“HOBFLOPS CNNs: Hardware Optimized Bitslice-Parallel Floating-Point Operations for Convolutional Neural Networks”, 2020-07-11 (; similar):
Convolutional neural networks (CNNs) are typically trained using 16-bit or 32-bit floating-point (FP) and research show that low-precision floating-point (FP) can be highly effective for inference. Low-precision FP can be implemented in field programmable gate array (FPGA) and application-specific integrated circuit (ASIC) accelerators, but existing processors do not generally support custom precision FP.

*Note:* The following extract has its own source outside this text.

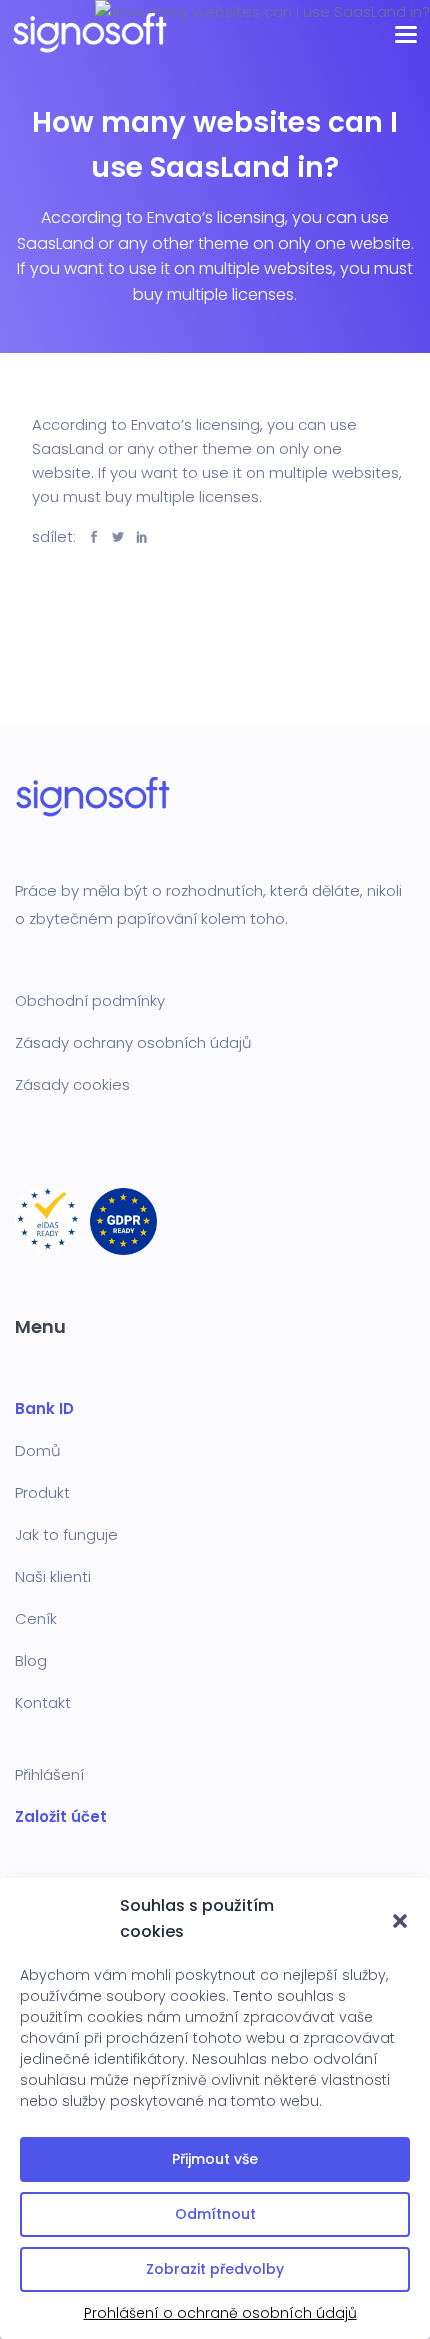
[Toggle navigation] (406, 33)
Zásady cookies (72, 1084)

We propose hardware optimized bitslice-parallel floating-point operators (HOBFLOPS), a method of generating efficient custom-precision emulated bitslice-parallel software FP arithmetic.
We generate custom-precision FP routines optimized using a hardware synthesis design flow to create circuits. We provide standard cell libraries matching the bitwise operations on the target microprocessor architecture, and a code-generator to translate the hardware circuits to bitslice software equivalents. We exploit bitslice parallelism to create a very wide (32–512 element) vectorized convolutional neural network (CNN) convolution.
Hardware optimized bitslice-parallel floating-point operators (HOBFLOPS) multiply-accumulate (MAC) performance in CNN convolution on ARM and Intel processors are compared to Berkeley’s SoftFP16 equivalent MAC. HOBFLOPS16 outperforms SoftFP16 by 8× on Intel AVX512. HOBFLOPS offers arbitrary-precision FP with custom range and precision eg. HOBFLOPS9 performs at 6× the performance of HOBFLOPS16 on ARM Neon.
HOBFLOPS allows researchers to prototype different levels of custom FP precision in the arithmetic of software CNN accelerators. Furthermore, HOBFLOPS fast custom-precision FP CNNs may be valuable in cases where memory bandwidth is limited.